(What to produce) Output the data below verbatim, leaving out the images.
:::
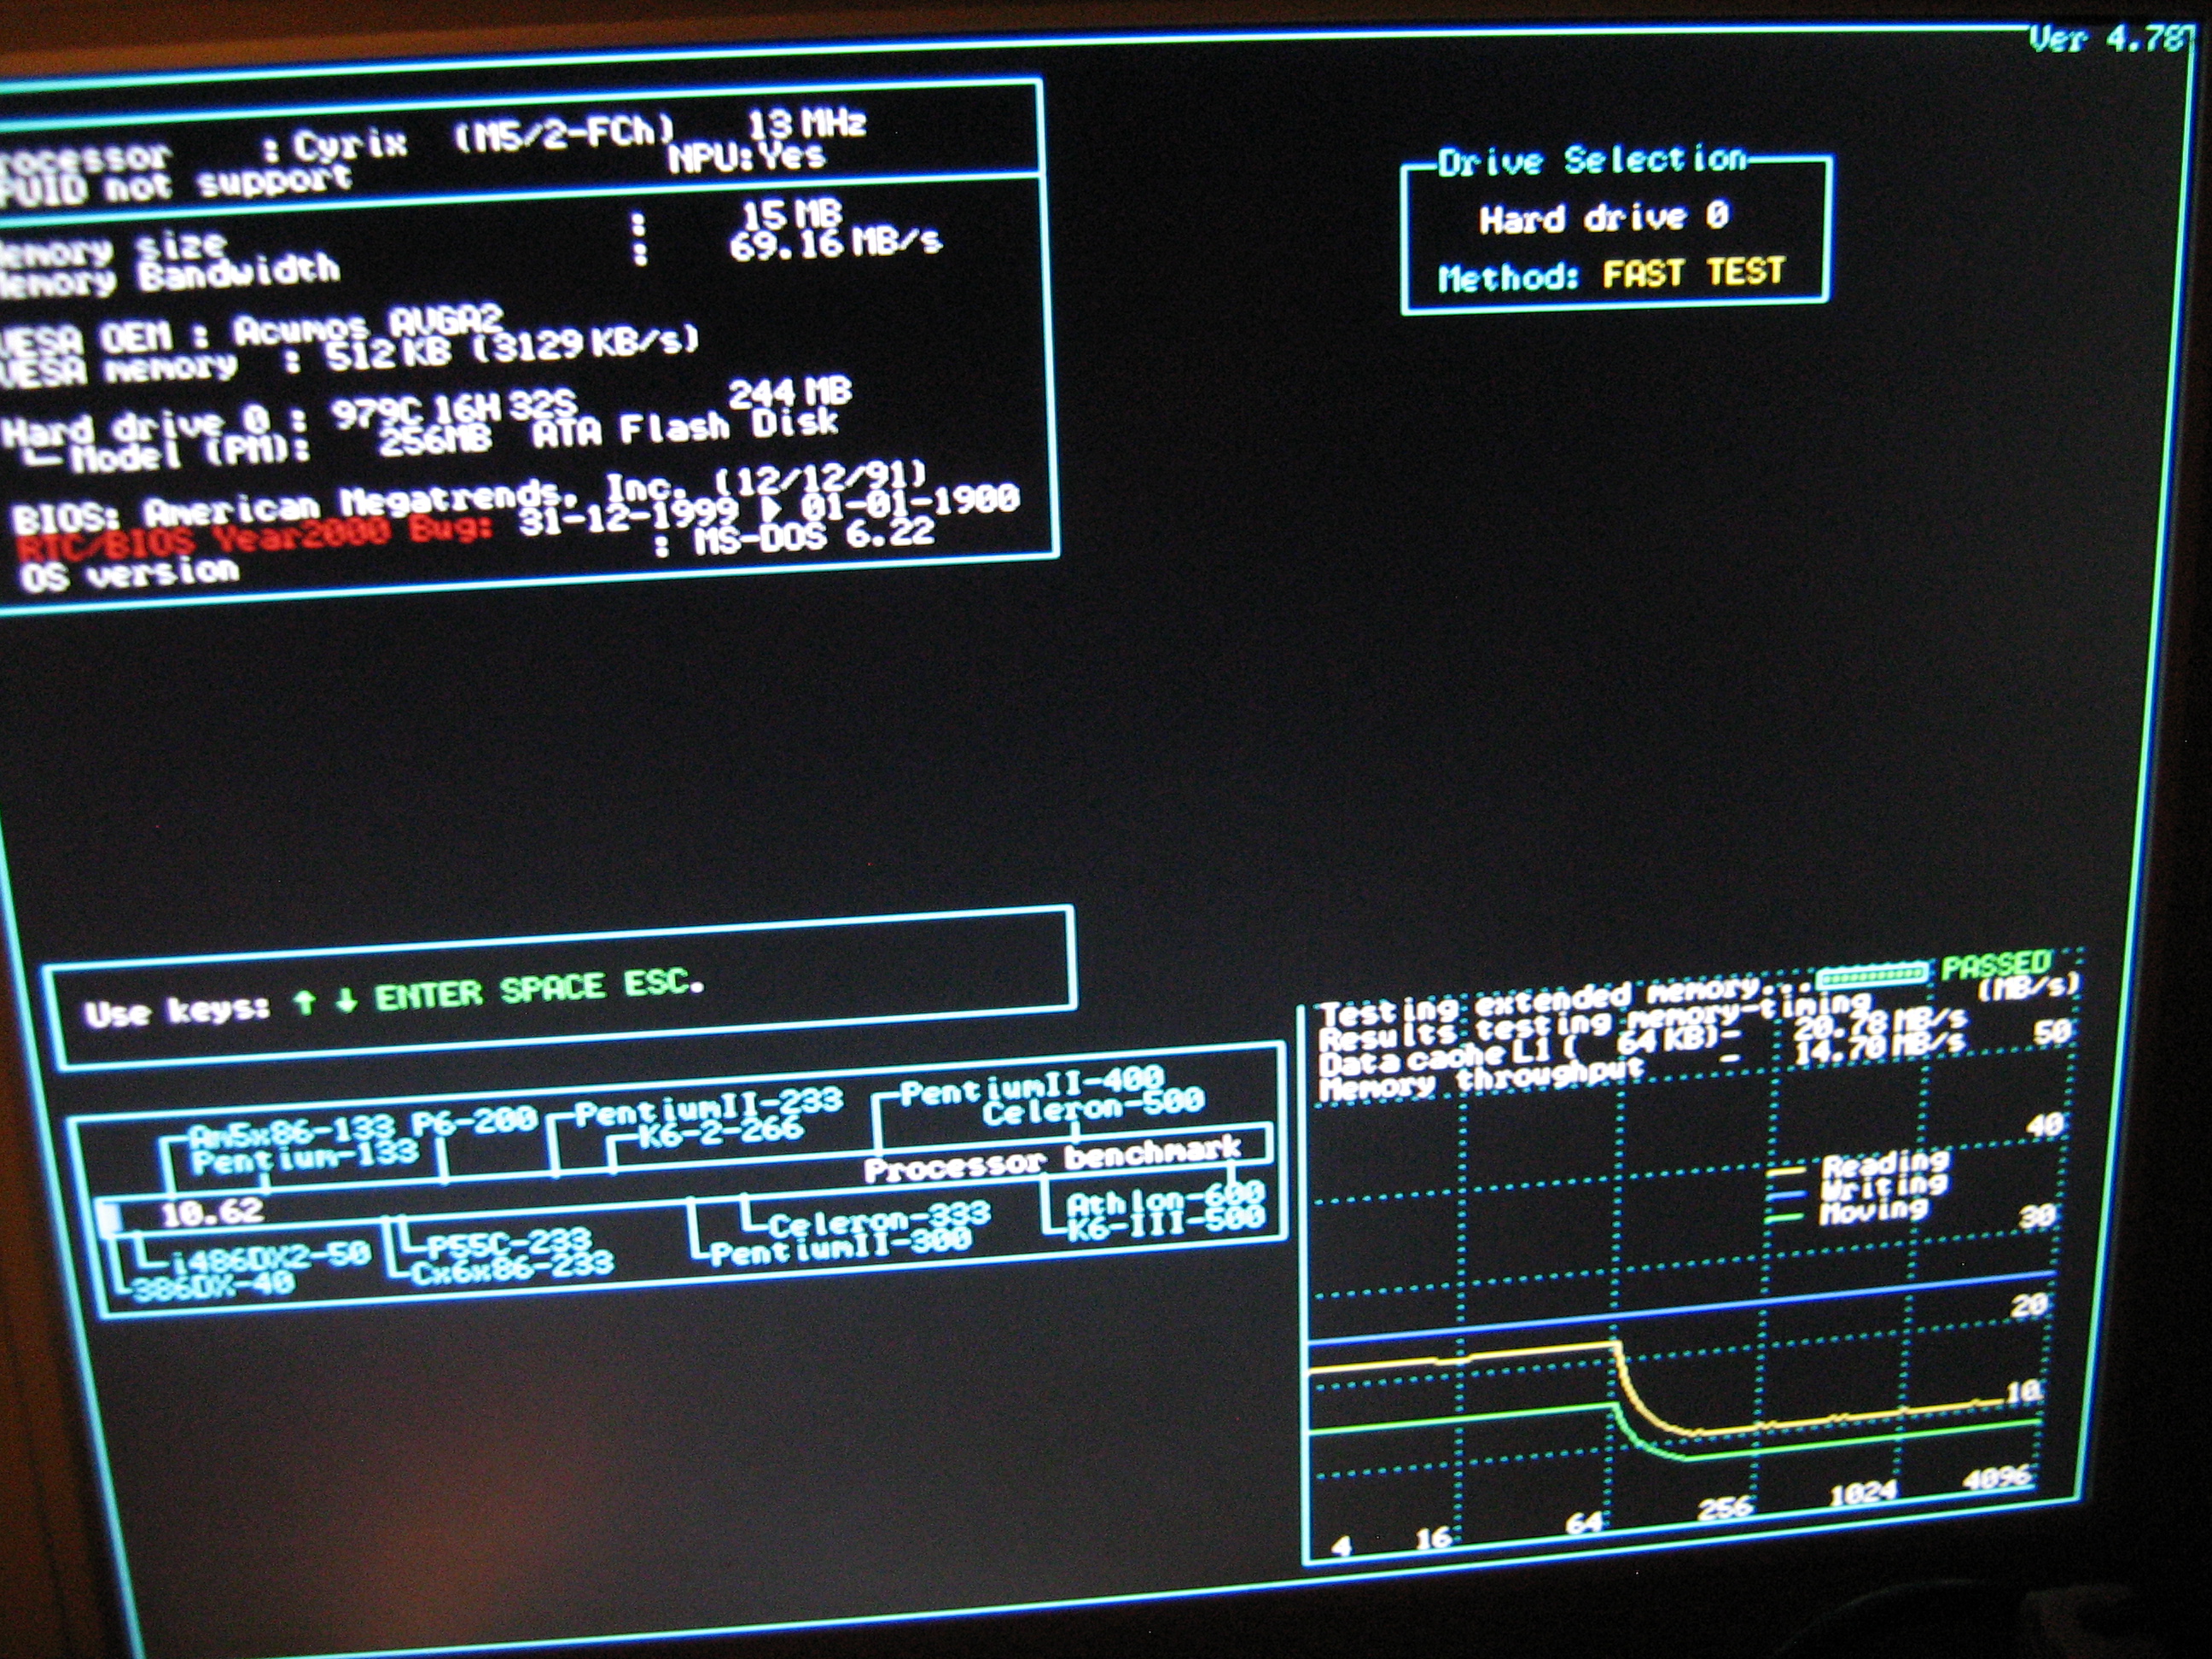The width and height of the screenshot is (2212, 1659).
Task: Click the 10.62 benchmark score marker
Action: point(212,1213)
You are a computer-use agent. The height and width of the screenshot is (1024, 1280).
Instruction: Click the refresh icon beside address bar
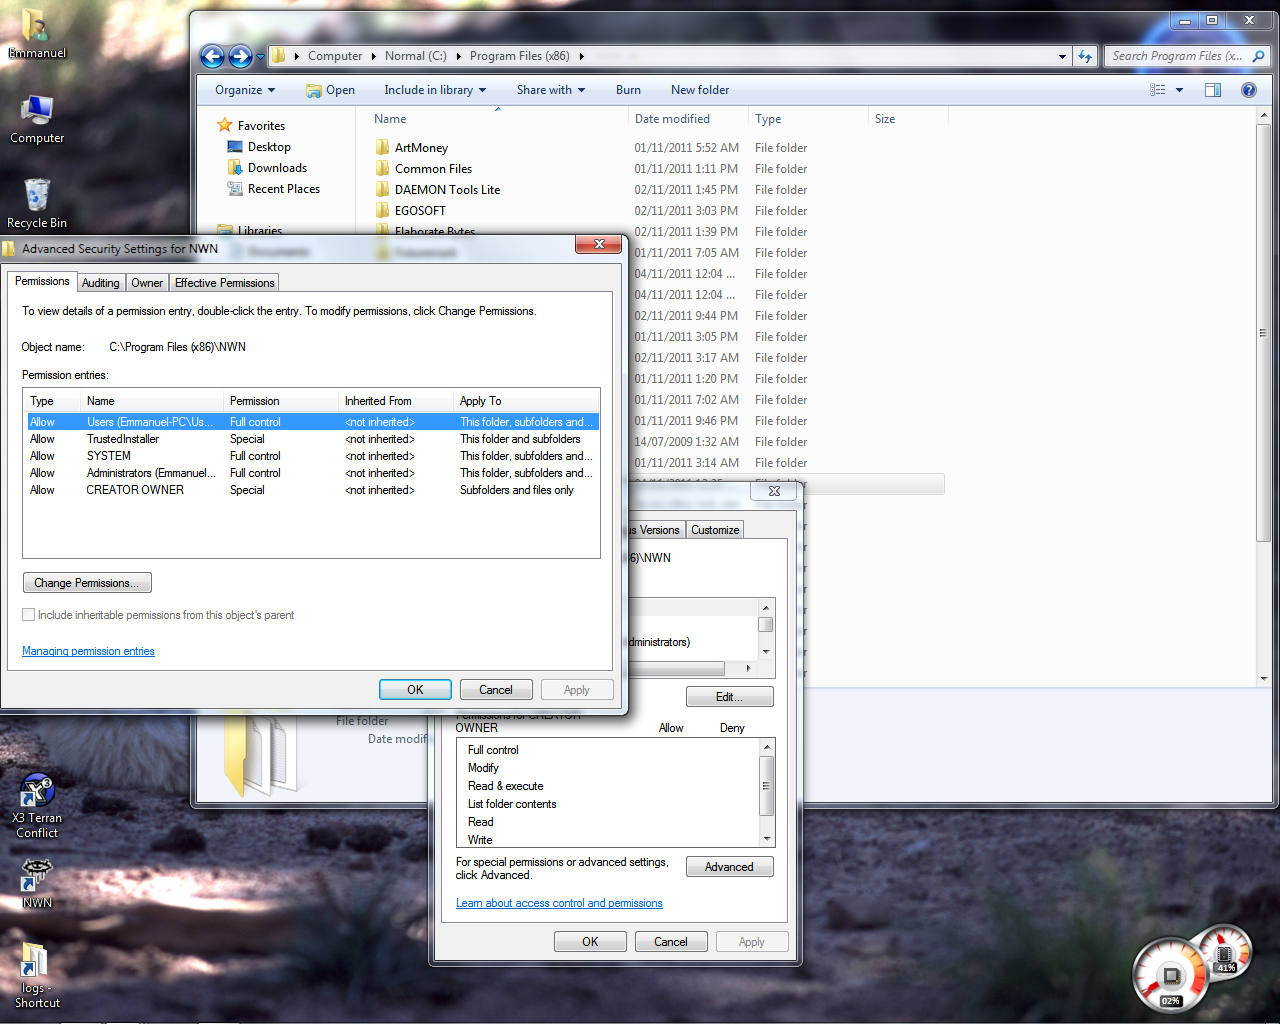[x=1085, y=57]

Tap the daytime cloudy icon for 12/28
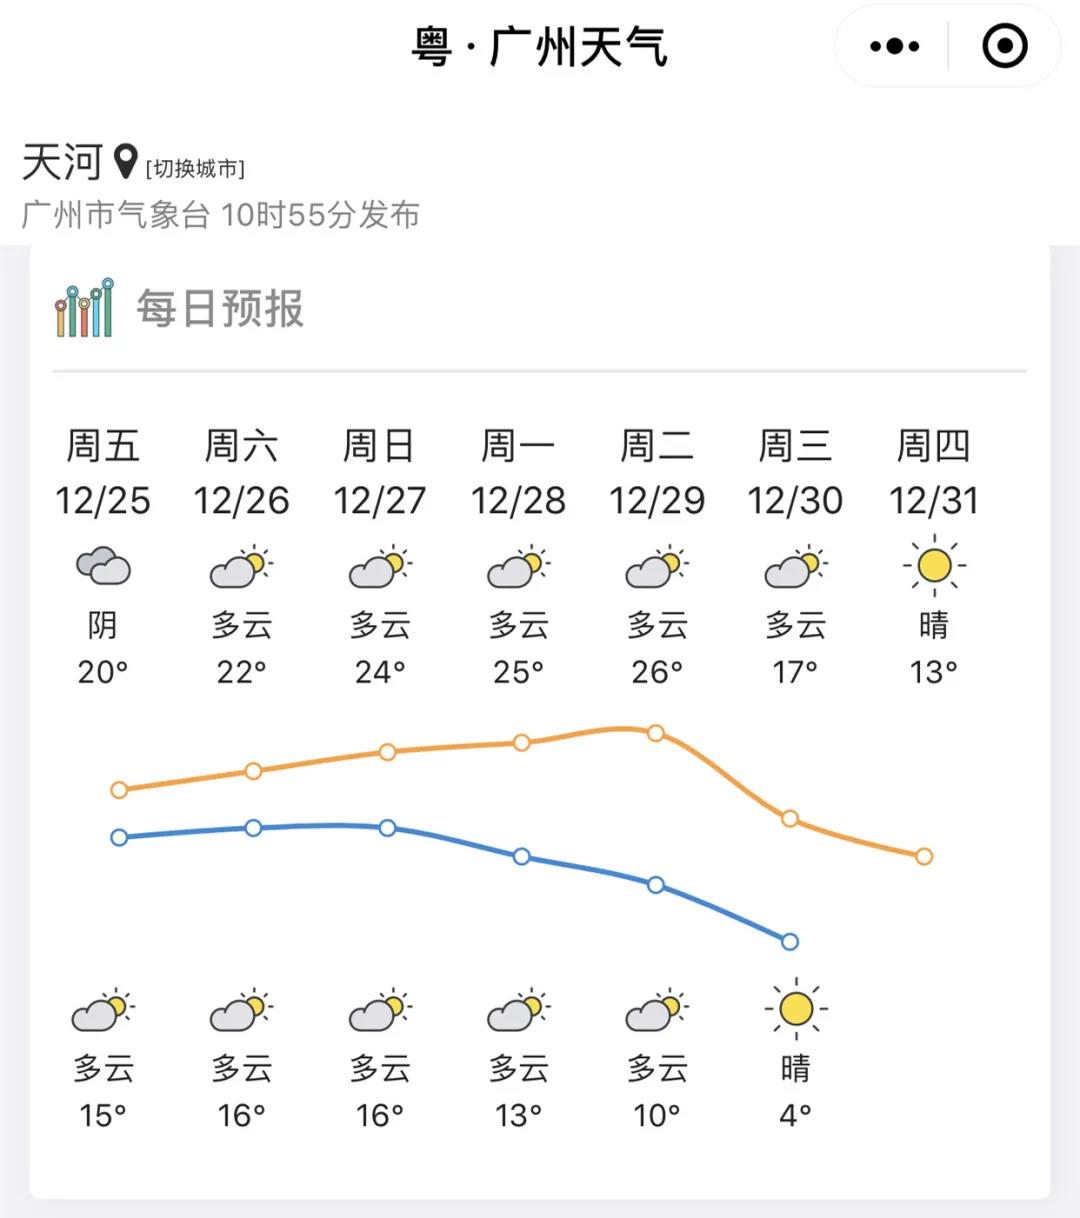click(518, 568)
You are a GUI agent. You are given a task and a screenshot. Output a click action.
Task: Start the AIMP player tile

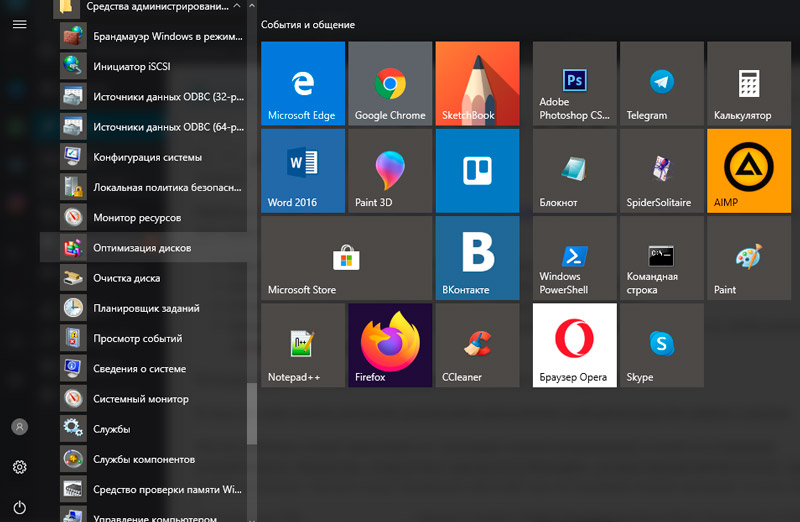pyautogui.click(x=748, y=170)
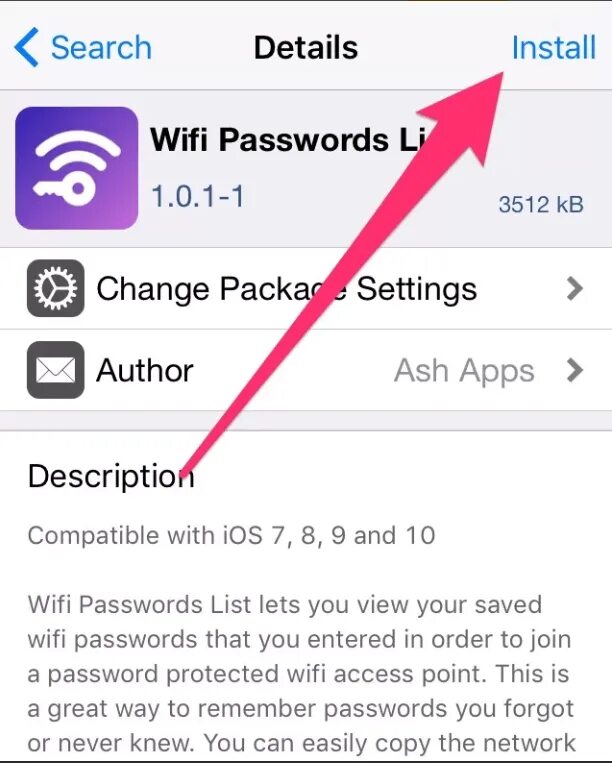Tap the Wifi Passwords List package title
Image resolution: width=612 pixels, height=763 pixels.
(x=290, y=140)
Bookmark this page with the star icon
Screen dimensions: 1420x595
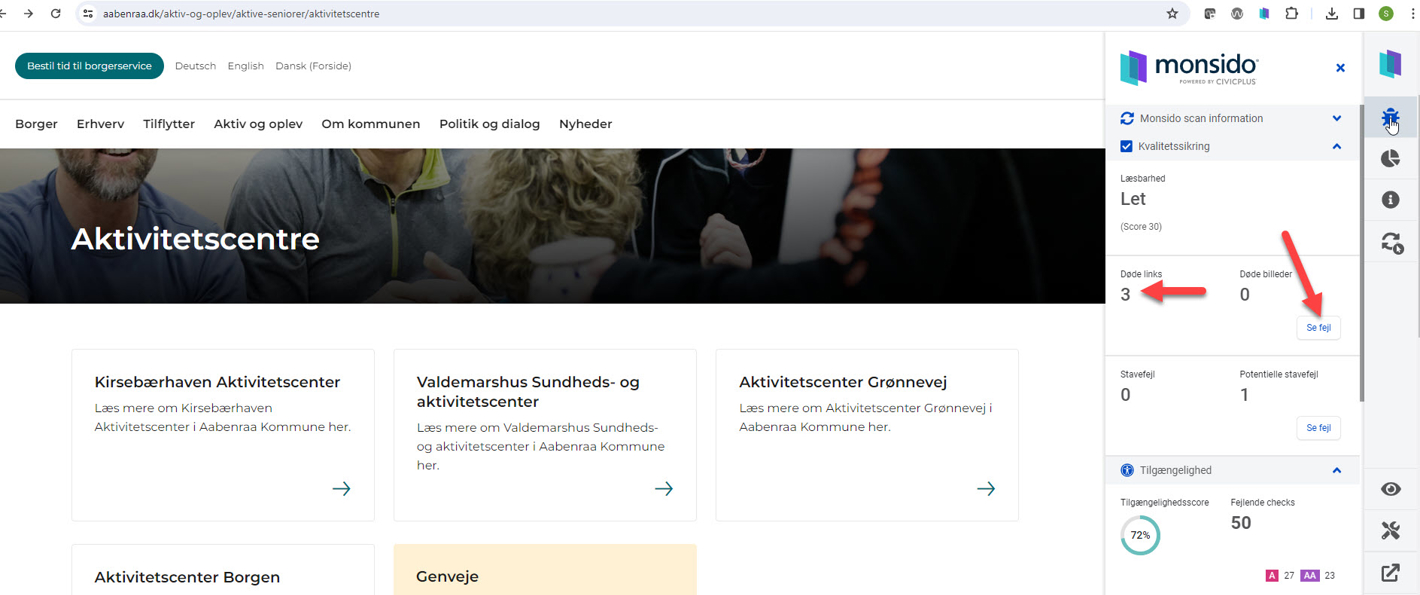[x=1172, y=14]
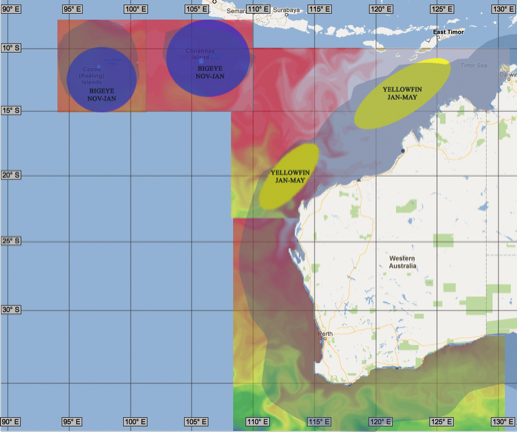Click the Surabaya city marker
Image resolution: width=517 pixels, height=432 pixels.
(x=286, y=15)
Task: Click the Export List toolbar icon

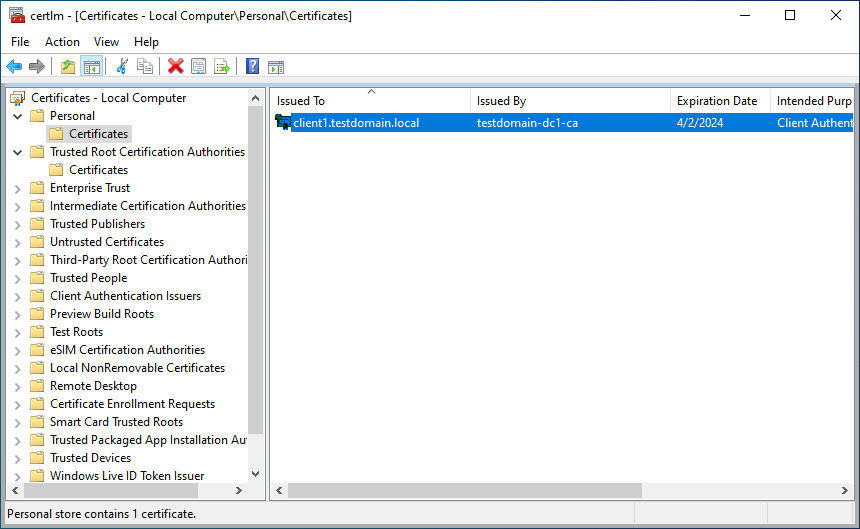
:::
(Full response)
The width and height of the screenshot is (2212, 1659).
Task: Click the 10.62 benchmark score marker
Action: point(212,1213)
You are a computer-use agent. The height and width of the screenshot is (1024, 1280).
Instruction: Click the refresh icon beside address bar
[x=1085, y=57]

Tap the daytime cloudy icon for 12/28
click(518, 568)
You are a GUI agent. You are given a task and a screenshot. Output a click action.
Task: Start the AIMP player tile

pyautogui.click(x=748, y=170)
Tap the Wifi Passwords List package title
Image resolution: width=612 pixels, height=763 pixels.
(x=290, y=140)
Bookmark this page with the star icon
Screen dimensions: 1420x595
[x=1172, y=14]
Click the Surabaya city marker
Image resolution: width=517 pixels, height=432 pixels.
(x=286, y=15)
Task: Click the Export List toolbar icon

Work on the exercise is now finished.